_Data in this exercise_
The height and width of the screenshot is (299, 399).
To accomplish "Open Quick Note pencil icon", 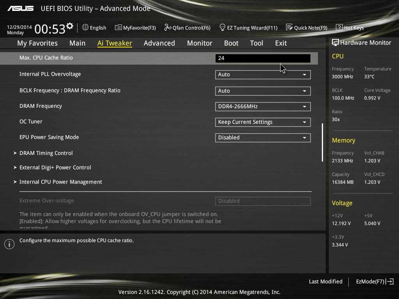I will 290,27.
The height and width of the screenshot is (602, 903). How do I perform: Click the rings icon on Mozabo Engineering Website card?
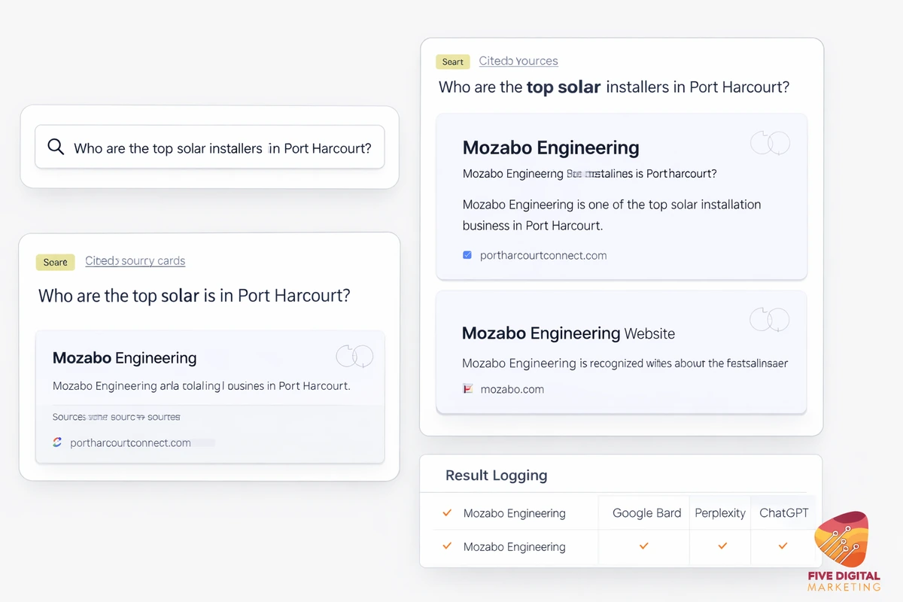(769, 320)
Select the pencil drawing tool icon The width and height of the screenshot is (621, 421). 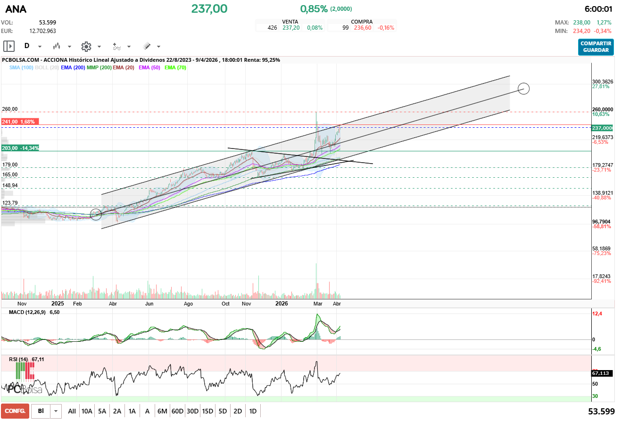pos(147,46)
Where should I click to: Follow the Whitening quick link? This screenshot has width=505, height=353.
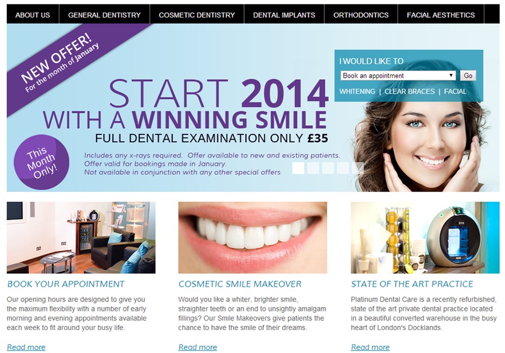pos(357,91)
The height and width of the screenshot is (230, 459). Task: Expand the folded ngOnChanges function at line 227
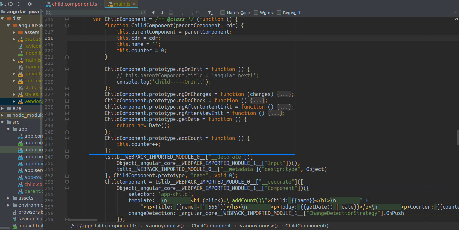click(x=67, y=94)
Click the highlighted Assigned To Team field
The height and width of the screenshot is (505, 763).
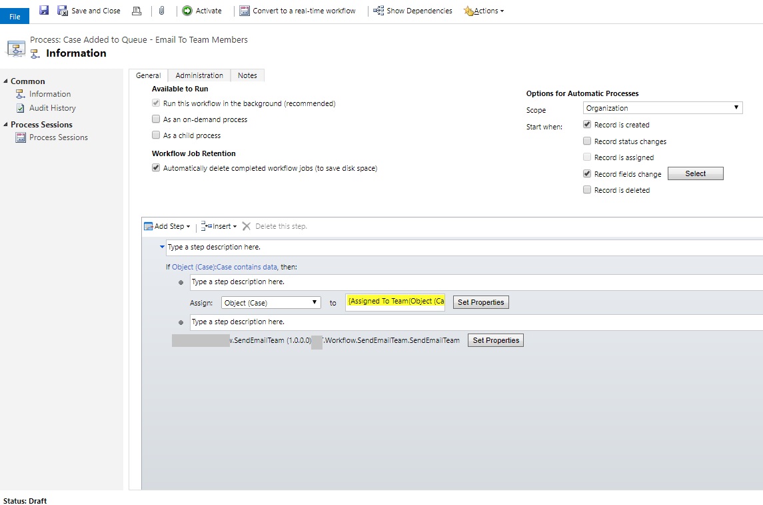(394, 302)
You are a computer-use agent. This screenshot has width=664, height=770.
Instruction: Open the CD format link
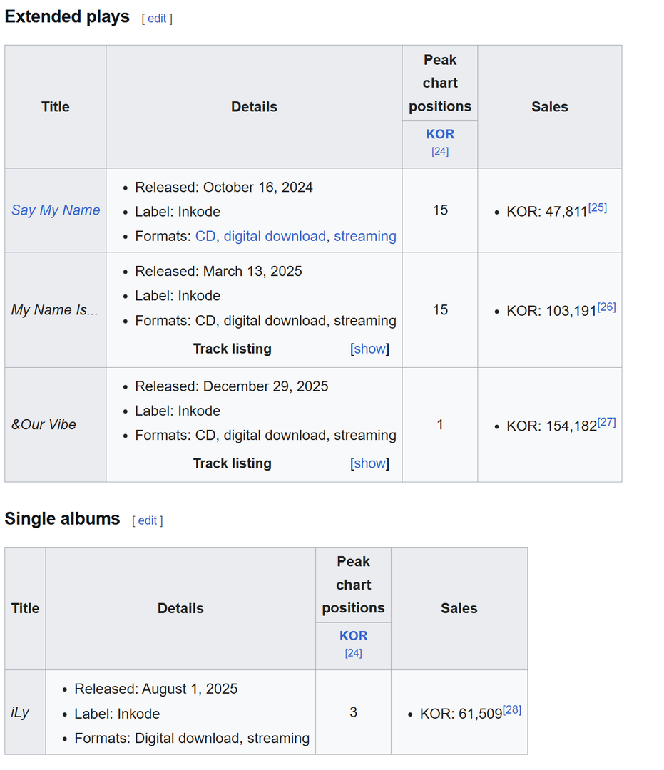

_Stated goal_
Render the items from the line containing "The height and width of the screenshot is (230, 459)." through the end of the items as a Markdown table with the columns Row and Line. Give each non-blank line its own row, and leave the pictures out.

_Right answer_
| Row | Line |
|---|---|
| 1 | The height and width of the screenshot is (230, 459). Task: Expand the folded ngOnChanges function at line 227 |
| 2 | click(x=67, y=94) |
| 3 | Click the highlighted Assigned To Team field |
| 4 | The height and width of the screenshot is (505, 763). |
| 5 | (394, 302) |
| 6 | You are a computer-use agent. This screenshot has width=664, height=770. |
| 7 | Instruction: Open the CD format link |